▶ **Extract to read**:
►

And since the enemy were thrown into dismay by the sudden turn of events
and were not drawn up in order, but were rushing one in one direction
and one in another, Belisarius suddenly opened the gates of the
circuit-wall and sent out his entire army against his opponents. And the
Goths had not the least thought of resistance, but rushed off in flight
in any and every direction, while the Romans, following them up, found
no difficulty in killing all whom they fell in with, and the pursuit
proved a long one, since the Goths, in assaulting the wall at that
place, were far away from their own camps. Then Belisarius gave the
order to burn the enemy's engines, and the flames, rising to a great
height, naturally increased the consternation of the fugitives.

Meanwhile it chanced that the same thing happened at the Salarian Gate
also. For the Romans suddenly opened the gates and fell unexpectedly
upon the barbarians, and, as these made no resistance but turned their
backs, slew them; and they burned the engines of war which were within
their reach. And the flames at many parts of the wall rose to a great
height, and the Goths were already being forced to retire from the whole
circuit-wall; and the shouting on both sides was exceedingly loud, as
the men on the wall urged on the pursuers, and those in the camps
bewailed the overwhelming calamity they had suffered. Among the Goths
there perished on that day thirty thousand, as their leaders declared,
and a larger number were wounded; for since they were massed in great
numbers, those fighting from the battlement generally hit somebody when
they shot at them, and at the same time those who made the sallies
destroyed an extraordinary number of terrified and fleeing men. And the
fighting at the wall, which had commenced early in the morning, did not
end until late in the afternoon. During that night, then, both armies
bivouacked where they were, the Romans singing the song of victory on
the fortifications and lauding Belisarius to the skies, having with them
the spoils stripped from the fallen, while the Goths cared for their
wounded and bewailed their dead.

FOOTNOTES:

[117] "No doubt these are the same as the _Regii_, one of the seventeen
'Auxilia Palatina' under the command of the Magister Militum
Praesentalis, mentioned in the _Notitia Orientis_, chap. v."--HODGKIN.

[118] Murus Ruptus. "Here, to this day, notwithstanding some lamentable
and perfectly unnecessary 'restorations' of recent years, may be seen
some portions of the Muro Torto, a twisted, bulging, overhanging mass of
_opus reticulatum_."--HODGKIN.

[119] Chap. xxii. 10.

[120] The exact location is hard to determine; the majority of the
authorities agree on the location given in the plan (opposite p. 185),
near the Porta Labicana.

◄

▶ **Stored data**:
►

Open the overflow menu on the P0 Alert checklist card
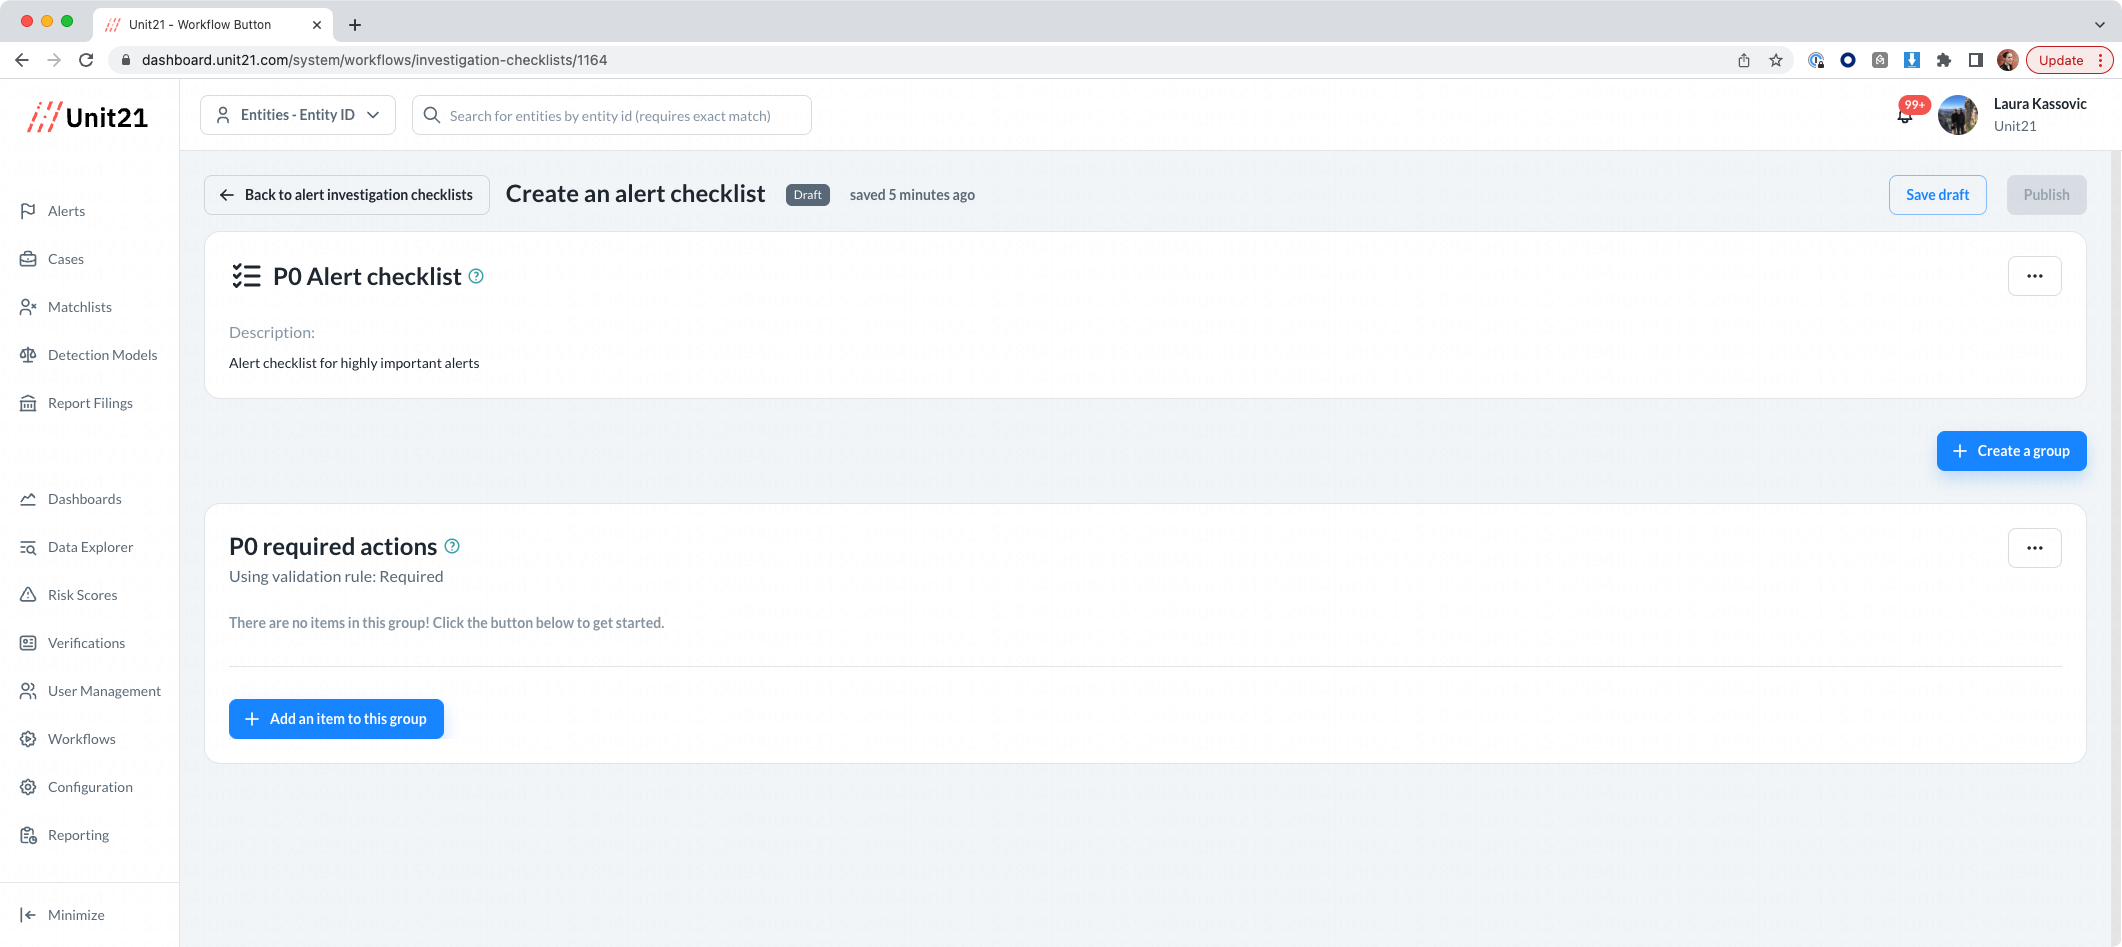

◄

▶ **Problem to solve**: What happens in the account of the fighting at the wall above? Answer in two sentences.

▶ **Answer for this exercise**: When the disordered Goths panicked, Belisarius opened the gates and sent out his entire army, which chased and killed the fleeing Goths and burned their engines, and the Romans did the same at the Salarian Gate. According to the Goths' leaders, thirty thousand of them died that day and more were wounded, and after fighting that lasted from early morning until late afternoon, the Romans sang the song of victory on the fortifications while the Goths cared for their wounded and mourned their dead.